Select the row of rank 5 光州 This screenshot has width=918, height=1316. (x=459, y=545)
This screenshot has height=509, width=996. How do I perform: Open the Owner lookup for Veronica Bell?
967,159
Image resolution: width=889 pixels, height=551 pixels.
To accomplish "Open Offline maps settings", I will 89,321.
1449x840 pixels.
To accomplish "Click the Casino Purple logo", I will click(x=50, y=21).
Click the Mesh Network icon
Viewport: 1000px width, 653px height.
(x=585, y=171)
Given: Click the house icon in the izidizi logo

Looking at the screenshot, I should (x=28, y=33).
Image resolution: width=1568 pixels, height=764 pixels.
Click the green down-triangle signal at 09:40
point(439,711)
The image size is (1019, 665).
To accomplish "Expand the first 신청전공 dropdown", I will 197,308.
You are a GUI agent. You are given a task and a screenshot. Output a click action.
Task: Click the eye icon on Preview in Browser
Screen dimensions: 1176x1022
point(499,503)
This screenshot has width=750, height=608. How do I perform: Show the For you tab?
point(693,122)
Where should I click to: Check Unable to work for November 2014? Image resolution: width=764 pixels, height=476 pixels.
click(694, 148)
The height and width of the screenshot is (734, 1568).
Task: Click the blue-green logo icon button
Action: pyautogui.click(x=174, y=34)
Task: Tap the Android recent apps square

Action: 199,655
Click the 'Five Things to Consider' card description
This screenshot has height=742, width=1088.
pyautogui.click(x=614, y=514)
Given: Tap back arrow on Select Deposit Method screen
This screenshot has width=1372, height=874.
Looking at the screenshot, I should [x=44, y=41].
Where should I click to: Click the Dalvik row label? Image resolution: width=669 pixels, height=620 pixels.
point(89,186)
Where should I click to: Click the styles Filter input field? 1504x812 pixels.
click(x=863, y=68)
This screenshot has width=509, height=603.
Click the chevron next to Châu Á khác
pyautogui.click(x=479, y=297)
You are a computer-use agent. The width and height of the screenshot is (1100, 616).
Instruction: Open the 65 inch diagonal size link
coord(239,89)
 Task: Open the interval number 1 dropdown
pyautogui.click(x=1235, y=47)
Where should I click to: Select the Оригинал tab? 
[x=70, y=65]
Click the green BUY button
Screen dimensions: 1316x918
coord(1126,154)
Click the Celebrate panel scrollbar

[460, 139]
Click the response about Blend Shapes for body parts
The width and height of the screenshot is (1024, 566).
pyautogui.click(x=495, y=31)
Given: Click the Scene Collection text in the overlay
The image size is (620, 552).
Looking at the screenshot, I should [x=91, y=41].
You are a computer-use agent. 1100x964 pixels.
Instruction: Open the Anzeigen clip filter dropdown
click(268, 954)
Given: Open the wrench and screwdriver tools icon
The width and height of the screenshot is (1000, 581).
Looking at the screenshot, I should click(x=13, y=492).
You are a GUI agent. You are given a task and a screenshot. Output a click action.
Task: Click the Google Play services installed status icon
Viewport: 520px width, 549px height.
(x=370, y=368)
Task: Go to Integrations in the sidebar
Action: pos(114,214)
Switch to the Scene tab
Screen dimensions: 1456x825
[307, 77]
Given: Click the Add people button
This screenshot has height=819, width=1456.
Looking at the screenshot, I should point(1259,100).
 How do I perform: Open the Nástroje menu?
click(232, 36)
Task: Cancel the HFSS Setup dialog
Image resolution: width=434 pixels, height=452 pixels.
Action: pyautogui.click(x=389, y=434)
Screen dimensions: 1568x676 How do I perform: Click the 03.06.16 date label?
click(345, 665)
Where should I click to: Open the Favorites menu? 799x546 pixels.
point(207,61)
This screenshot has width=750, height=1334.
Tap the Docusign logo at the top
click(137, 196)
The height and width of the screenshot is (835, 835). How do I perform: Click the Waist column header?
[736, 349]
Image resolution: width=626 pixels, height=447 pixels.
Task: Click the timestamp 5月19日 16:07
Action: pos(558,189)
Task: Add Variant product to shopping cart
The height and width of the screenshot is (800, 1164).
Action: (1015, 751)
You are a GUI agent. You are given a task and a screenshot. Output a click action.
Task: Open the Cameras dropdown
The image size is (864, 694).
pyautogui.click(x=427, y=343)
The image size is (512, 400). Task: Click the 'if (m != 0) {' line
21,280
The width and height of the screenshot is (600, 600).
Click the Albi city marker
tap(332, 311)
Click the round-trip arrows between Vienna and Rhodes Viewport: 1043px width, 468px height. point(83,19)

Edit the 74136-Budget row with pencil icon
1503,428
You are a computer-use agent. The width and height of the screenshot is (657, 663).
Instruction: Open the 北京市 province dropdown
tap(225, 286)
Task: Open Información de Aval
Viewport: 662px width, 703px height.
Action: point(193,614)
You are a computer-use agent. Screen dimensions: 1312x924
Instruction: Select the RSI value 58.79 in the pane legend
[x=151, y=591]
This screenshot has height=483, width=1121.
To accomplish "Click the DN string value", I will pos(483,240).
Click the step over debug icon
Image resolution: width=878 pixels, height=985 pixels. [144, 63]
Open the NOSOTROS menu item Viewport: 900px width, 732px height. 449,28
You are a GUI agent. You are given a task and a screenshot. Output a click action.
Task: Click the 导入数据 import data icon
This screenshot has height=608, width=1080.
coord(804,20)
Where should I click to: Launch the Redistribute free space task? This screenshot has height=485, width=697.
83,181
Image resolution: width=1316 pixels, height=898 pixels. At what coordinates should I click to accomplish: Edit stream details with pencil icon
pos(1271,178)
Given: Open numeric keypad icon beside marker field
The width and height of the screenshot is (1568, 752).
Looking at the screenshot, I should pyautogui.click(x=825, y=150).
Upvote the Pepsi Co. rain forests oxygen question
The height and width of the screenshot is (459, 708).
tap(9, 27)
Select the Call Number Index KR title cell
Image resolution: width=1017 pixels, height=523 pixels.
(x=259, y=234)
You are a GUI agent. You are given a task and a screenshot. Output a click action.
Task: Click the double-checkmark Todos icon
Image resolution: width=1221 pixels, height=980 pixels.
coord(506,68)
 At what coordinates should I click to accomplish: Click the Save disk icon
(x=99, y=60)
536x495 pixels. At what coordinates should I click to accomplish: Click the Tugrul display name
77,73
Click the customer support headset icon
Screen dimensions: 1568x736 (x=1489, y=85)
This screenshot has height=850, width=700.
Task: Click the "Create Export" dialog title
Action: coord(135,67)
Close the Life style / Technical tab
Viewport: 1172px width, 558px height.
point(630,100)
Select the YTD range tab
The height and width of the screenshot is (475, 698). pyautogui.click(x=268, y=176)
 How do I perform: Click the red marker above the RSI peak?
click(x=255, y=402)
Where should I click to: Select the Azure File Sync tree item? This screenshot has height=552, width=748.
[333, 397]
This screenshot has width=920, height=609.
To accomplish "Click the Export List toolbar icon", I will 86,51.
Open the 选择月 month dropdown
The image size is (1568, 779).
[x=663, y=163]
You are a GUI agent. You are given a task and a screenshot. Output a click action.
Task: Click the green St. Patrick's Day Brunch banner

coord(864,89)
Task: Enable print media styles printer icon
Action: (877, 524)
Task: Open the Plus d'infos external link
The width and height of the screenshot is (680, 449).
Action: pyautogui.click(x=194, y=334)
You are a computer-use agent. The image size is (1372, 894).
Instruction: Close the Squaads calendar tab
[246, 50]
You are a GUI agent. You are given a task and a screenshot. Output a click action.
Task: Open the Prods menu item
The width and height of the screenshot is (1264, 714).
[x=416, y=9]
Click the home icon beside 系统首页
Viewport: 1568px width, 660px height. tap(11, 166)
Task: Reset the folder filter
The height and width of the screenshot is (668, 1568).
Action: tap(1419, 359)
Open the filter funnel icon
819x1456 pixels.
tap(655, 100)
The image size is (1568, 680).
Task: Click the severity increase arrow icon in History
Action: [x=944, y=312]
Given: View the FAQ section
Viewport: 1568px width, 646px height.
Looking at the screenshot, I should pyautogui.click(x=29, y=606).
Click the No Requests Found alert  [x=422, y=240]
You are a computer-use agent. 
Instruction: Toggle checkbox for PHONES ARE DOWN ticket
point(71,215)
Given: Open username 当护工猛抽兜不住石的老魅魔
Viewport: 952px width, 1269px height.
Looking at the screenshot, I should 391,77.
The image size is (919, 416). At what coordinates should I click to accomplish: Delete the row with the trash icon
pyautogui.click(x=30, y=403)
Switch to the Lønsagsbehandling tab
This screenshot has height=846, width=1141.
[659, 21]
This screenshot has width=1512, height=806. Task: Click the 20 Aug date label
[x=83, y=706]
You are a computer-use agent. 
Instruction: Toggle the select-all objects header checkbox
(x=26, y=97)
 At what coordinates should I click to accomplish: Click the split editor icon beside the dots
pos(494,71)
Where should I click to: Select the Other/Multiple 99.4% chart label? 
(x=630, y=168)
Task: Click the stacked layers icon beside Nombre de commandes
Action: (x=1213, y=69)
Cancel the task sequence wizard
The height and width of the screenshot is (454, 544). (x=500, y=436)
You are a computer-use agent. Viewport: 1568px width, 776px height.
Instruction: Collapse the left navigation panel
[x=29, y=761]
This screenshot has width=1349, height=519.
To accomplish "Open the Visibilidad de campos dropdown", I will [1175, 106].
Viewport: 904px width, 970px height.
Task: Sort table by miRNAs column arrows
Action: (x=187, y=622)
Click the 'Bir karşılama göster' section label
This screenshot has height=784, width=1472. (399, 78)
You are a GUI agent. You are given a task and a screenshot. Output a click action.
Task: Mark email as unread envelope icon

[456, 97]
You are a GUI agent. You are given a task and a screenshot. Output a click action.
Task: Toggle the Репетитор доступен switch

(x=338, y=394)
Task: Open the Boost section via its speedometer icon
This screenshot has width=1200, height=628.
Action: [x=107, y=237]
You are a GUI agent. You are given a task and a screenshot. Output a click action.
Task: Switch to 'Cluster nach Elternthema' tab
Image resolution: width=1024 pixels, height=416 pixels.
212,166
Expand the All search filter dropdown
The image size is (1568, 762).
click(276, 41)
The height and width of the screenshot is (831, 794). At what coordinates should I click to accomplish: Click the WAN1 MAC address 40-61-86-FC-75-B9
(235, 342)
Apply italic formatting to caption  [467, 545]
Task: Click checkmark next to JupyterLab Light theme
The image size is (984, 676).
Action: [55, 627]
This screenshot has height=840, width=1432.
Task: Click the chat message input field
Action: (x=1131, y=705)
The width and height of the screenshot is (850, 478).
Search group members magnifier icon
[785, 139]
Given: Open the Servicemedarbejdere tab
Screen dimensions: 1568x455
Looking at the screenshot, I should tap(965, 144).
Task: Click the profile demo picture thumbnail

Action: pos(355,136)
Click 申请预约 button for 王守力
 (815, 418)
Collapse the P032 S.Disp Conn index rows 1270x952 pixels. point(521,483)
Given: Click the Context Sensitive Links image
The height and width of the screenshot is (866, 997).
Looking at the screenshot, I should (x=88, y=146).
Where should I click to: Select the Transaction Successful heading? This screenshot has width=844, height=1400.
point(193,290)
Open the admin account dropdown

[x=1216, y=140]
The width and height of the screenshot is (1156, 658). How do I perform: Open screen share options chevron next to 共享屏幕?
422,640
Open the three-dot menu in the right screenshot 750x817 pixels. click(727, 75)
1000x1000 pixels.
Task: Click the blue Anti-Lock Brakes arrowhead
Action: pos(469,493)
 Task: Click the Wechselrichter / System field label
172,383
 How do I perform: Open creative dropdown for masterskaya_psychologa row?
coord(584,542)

-------------------------

### What is being asked
Put the lines of the listing between the line holding "Where should I click to: Open" and the line holding "[x=151, y=591]", inclusive, into a JSON list of strings, one string per line, leaving out blank lines.

### Solution for this problem
[
  "Where should I click to: Open the Favorites menu? 799x546 pixels.",
  "point(207,61)",
  "This screenshot has width=750, height=1334.",
  "Tap the Docusign logo at the top",
  "click(137, 196)",
  "The height and width of the screenshot is (835, 835). How do I perform: Click the Waist column header?",
  "[736, 349]",
  "Image resolution: width=626 pixels, height=447 pixels.",
  "Task: Click the timestamp 5月19日 16:07",
  "Action: pos(558,189)",
  "Task: Add Variant product to shopping cart",
  "The height and width of the screenshot is (800, 1164).",
  "Action: (1015, 751)",
  "You are a GUI agent. You are given a task and a screenshot. Output a click action.",
  "Task: Open the Cameras dropdown",
  "The image size is (864, 694).",
  "pyautogui.click(x=427, y=343)",
  "The image size is (512, 400). Task: Click the 'if (m != 0) {' line",
  "21,280",
  "The width and height of the screenshot is (600, 600).",
  "Click the Albi city marker",
  "tap(332, 311)",
  "Click the round-trip arrows between Vienna and Rhodes Viewport: 1043px width, 468px height. point(83,19)",
  "Edit the 74136-Budget row with pencil icon",
  "1503,428",
  "You are a computer-use agent. The width and height of the screenshot is (657, 663).",
  "Instruction: Open the 北京市 province dropdown",
  "tap(225, 286)",
  "Task: Open Información de Aval",
  "Viewport: 662px width, 703px height.",
  "Action: point(193,614)",
  "You are a computer-use agent. Screen dimensions: 1312x924",
  "Instruction: Select the RSI value 58.79 in the pane legend",
  "[x=151, y=591]"
]